AB: Fundraising has been a challenge from the minute we started. The bar is much higher for women in the fundraising environment, where we’ve seen prospective investors continually move the goal posts. First, it’s “You don’t have the platform,” and then when you do, the response is, “But you don’t have customers,” and when you bring the customer stories, the demand is for something else. We pitched investors who, left to their own devices, would have waited until we completely de-risked the business before investing. That taught us to be very capital efficient. We spent smart, and we’ve gotten to where we are for one-tenth of what comparable companies have spent.
SS: We also met people along the way who actively discouraged us, as middle-aged women, from starting and leading this company. For example, industry colleagues we’d known for years suggested we should hire attractive young women to go into investor pitches first, ask those investors to close their eyes, and keep them closed until our pitch was done. Other investors who knew us as both entrepreneurs and investors said, “Startups are hard. You gals are smart. Why don’t you just take CMO jobs?”
By contrast, Golden Seeds has been tremendously supportive and helpful. Anita and I joined Golden Seeds as members in 2007, and then led the Boston chapter together from 2009 to 2011, which was a great dry run for us as business partners. We understood their process and the value their members could bring to us — not just through connections and expertise, but through concrete capital.
AB: The other challenge we faced was creating a new product category with our platform. Nobody was talking about managing all this marketing technology when we started. We had to evangelize around the problem and the solution. It took a couple of years for the market to catch up to us, but now we see people regularly talking about the challenges of managing their marketing stack. We spent a lot of time establishing ourselves as industry thought leaders, to the point where people think we’re a much bigger company because we’re everywhere.
AB: We built an enterprise version of our platform last year, honing in on exactly what large organizations need to manage marketing technology use, performance and strategy across teams and geographies, and we are starting to see strong adoption. Our focus now is on acquiring new customers and making the ones we have exceptionally happy. As we move forward, we’ll be expanding our capabilities — our customers are very vocal about what they need, and in essence, they serve as our product management team.
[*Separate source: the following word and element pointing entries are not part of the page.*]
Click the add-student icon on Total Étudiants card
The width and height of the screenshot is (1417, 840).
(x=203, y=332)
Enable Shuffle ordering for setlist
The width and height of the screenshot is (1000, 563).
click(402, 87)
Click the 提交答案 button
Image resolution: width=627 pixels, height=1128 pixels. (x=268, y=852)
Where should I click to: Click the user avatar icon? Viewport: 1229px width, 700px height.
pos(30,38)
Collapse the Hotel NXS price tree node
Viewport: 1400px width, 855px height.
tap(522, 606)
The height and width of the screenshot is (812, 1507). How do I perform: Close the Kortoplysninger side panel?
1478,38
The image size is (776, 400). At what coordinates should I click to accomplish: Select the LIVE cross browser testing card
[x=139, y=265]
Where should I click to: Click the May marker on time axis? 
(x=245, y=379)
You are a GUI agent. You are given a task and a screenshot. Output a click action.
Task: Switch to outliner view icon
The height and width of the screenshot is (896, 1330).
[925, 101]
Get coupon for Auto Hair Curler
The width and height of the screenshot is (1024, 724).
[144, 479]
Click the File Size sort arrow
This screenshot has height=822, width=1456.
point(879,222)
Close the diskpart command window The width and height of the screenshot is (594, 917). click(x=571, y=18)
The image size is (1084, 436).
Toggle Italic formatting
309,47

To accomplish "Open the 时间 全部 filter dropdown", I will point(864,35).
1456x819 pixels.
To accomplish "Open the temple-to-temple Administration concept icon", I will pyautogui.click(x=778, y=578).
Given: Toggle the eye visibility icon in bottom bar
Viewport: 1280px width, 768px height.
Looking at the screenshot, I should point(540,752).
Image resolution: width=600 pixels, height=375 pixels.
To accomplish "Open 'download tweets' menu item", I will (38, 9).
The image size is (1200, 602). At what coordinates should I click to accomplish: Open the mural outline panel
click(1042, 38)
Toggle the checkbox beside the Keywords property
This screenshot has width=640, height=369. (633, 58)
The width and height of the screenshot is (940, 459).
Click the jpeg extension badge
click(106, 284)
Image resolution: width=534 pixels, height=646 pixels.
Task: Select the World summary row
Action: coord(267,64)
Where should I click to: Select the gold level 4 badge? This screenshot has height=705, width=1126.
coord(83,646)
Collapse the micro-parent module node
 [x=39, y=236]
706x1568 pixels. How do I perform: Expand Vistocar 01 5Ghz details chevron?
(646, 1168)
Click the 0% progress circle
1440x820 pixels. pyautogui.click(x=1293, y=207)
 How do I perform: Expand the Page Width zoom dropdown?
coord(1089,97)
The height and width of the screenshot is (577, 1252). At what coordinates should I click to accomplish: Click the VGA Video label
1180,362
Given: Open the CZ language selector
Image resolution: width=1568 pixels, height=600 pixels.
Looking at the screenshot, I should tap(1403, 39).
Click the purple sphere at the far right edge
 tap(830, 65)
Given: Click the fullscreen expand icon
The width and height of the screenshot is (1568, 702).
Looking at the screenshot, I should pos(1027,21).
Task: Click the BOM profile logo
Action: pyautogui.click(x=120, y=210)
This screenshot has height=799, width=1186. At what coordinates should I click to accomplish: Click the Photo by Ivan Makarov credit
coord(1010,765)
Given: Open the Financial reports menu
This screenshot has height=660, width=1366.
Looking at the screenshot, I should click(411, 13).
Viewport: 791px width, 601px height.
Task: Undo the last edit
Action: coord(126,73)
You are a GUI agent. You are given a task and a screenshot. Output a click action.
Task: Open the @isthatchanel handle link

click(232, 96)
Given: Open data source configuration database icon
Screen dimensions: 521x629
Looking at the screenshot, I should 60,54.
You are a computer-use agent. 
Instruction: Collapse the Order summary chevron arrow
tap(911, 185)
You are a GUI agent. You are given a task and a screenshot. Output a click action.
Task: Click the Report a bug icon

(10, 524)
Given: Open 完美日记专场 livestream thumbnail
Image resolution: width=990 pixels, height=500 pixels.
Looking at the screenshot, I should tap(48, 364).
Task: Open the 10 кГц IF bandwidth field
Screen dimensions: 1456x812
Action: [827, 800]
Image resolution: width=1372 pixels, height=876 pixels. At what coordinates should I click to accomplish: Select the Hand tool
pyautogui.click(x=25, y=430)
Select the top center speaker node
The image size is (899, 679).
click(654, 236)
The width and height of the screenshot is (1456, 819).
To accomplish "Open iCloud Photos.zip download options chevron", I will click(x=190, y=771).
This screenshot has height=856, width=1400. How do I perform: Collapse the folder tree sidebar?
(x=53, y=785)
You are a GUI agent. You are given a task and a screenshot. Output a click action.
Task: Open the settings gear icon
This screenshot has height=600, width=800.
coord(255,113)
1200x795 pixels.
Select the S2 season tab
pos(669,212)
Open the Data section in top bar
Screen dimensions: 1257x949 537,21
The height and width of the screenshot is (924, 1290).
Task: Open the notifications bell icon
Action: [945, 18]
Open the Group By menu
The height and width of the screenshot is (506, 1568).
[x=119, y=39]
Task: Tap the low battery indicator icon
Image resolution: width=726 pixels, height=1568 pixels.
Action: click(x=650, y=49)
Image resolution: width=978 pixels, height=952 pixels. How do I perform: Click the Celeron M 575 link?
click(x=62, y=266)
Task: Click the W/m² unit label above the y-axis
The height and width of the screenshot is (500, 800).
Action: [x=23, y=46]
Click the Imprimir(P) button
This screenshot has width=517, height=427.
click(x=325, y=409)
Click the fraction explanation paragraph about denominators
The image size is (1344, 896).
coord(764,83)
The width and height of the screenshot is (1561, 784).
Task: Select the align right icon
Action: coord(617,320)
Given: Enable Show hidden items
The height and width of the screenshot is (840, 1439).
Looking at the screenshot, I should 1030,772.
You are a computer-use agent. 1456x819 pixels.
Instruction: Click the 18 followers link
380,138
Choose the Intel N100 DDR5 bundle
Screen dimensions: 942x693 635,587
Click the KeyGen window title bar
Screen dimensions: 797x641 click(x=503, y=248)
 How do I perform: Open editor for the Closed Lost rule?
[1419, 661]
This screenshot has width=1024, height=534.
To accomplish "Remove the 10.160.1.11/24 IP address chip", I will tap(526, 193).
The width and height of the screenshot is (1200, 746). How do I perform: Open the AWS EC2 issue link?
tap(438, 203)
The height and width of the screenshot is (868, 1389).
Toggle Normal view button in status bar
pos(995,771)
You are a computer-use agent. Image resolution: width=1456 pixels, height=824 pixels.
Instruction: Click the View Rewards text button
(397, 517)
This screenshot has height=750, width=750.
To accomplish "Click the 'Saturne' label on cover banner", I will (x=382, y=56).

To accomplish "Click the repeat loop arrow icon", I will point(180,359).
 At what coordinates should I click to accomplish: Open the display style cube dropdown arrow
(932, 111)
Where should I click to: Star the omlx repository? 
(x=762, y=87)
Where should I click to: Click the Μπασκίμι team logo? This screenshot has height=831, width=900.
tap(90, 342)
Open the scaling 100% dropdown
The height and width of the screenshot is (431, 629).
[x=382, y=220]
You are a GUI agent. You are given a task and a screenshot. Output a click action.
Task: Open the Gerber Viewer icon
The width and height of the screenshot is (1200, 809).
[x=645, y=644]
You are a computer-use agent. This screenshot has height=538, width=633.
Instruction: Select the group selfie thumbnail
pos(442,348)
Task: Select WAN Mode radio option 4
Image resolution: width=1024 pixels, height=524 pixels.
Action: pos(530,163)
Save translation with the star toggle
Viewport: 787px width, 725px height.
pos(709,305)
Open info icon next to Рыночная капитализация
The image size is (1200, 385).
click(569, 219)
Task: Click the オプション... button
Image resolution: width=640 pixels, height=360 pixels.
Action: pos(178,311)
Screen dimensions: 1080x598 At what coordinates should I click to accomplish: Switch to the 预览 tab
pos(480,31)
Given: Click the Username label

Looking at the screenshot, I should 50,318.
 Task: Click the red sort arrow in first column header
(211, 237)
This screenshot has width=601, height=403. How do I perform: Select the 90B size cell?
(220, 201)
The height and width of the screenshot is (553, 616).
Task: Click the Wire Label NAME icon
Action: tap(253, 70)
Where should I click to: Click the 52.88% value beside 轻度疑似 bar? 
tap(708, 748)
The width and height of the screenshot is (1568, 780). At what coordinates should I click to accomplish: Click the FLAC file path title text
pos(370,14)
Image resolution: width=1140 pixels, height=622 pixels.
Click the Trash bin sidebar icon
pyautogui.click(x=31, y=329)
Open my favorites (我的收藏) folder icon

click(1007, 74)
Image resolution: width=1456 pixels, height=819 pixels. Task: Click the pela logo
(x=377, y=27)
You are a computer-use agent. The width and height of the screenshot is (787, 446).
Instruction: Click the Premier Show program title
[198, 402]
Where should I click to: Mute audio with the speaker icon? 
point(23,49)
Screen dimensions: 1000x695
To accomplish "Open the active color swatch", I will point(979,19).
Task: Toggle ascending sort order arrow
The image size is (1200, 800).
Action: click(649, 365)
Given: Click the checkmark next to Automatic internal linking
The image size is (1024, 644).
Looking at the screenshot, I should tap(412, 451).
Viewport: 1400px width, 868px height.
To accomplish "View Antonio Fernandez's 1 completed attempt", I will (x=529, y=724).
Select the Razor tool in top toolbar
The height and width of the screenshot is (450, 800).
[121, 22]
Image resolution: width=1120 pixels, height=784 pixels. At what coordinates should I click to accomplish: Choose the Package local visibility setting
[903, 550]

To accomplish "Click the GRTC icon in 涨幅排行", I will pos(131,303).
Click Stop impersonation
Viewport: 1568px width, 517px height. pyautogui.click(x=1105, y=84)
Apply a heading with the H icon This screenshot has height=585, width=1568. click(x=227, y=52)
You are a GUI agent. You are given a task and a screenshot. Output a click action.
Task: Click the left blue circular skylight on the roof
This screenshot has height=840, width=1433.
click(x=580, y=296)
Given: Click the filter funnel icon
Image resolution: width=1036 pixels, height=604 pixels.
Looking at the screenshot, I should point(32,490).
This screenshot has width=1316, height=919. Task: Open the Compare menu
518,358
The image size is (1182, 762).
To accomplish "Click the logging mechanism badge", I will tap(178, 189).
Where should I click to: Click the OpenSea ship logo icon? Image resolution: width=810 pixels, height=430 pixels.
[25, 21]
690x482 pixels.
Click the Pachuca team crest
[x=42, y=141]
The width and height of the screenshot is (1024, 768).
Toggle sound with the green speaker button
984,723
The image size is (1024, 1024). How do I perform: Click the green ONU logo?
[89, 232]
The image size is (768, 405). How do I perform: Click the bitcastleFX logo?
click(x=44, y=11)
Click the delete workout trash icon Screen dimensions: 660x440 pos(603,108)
They are rabid advocates, and they’re very engaged in our product roadmap.
SS: Don’t start raising money too early. A lot of entrepreneurs feel intense pressure to start raising money straight out of the gate, but you need to get somewhere first. Investors will always remember your first story, and startups don’t move in a predictable straight line. It’s hard to recraft a story once it has been internalized. Validate your market, learn what your customers want, find your champions and then pitch investors.